Input for this task START
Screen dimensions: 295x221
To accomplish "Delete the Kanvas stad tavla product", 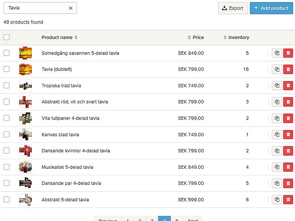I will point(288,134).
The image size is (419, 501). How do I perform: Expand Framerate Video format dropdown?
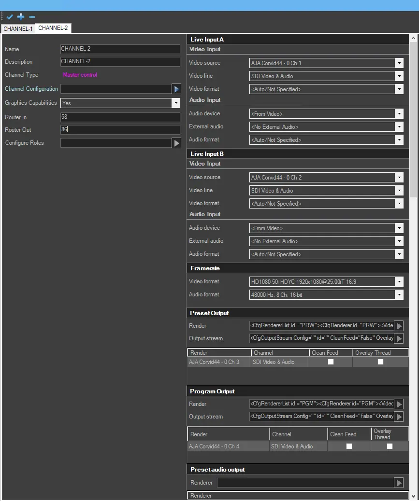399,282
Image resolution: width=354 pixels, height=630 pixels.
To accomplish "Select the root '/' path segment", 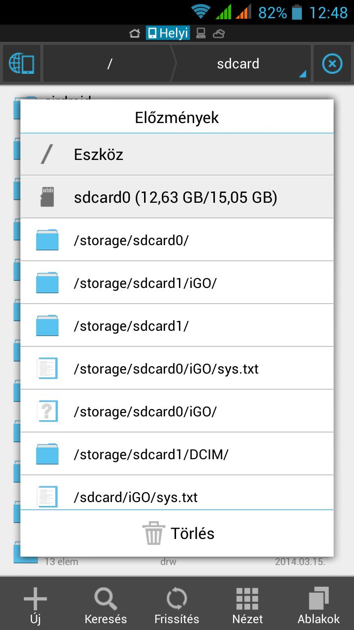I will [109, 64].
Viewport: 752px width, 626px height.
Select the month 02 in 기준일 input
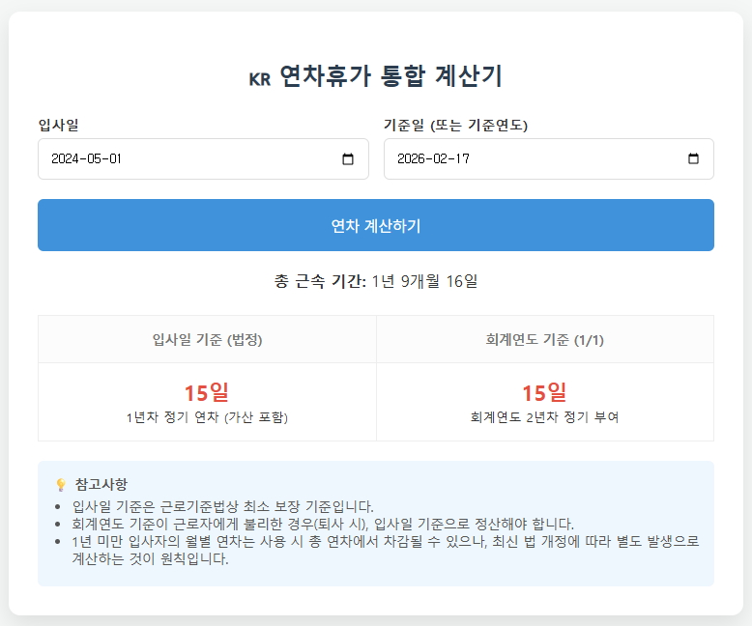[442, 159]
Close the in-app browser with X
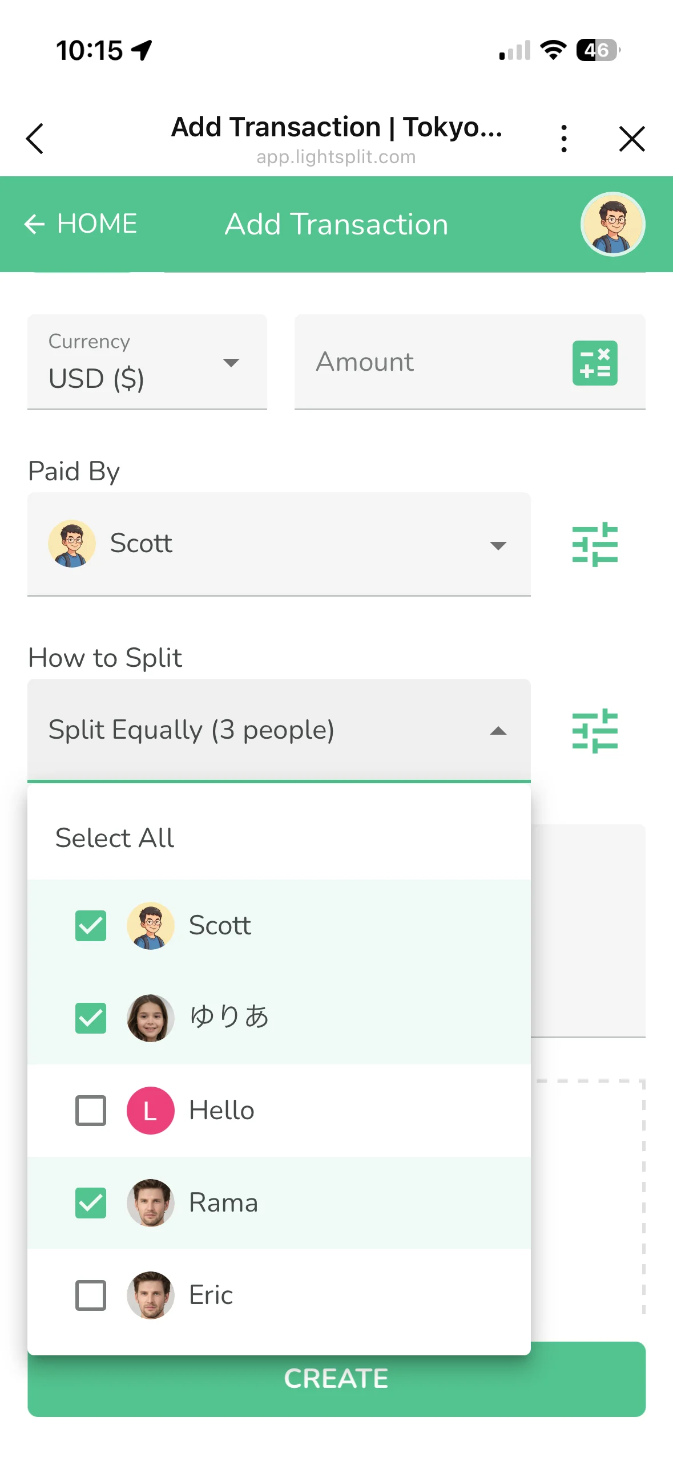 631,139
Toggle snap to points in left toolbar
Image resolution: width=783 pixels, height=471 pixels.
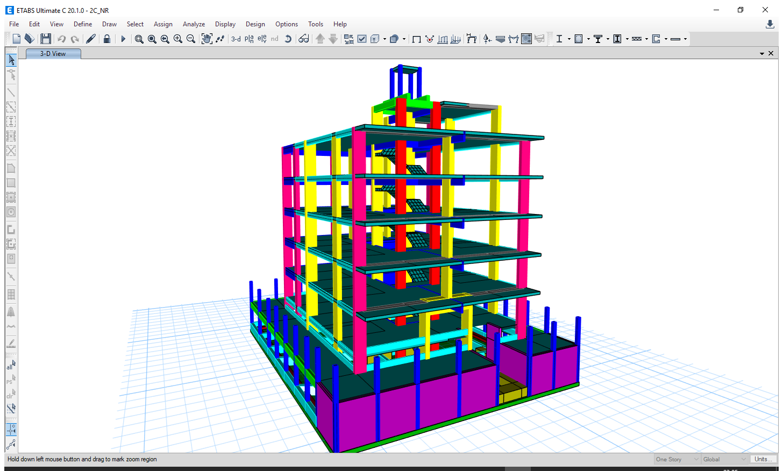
Input for this task END
— Exercise details —
Write out every line of the entries that holds the word "resolution".

— Answer for this exercise —
Image resolution: width=354 pixels, height=630 pixels.
Image resolution: width=783 pixels, height=471 pixels.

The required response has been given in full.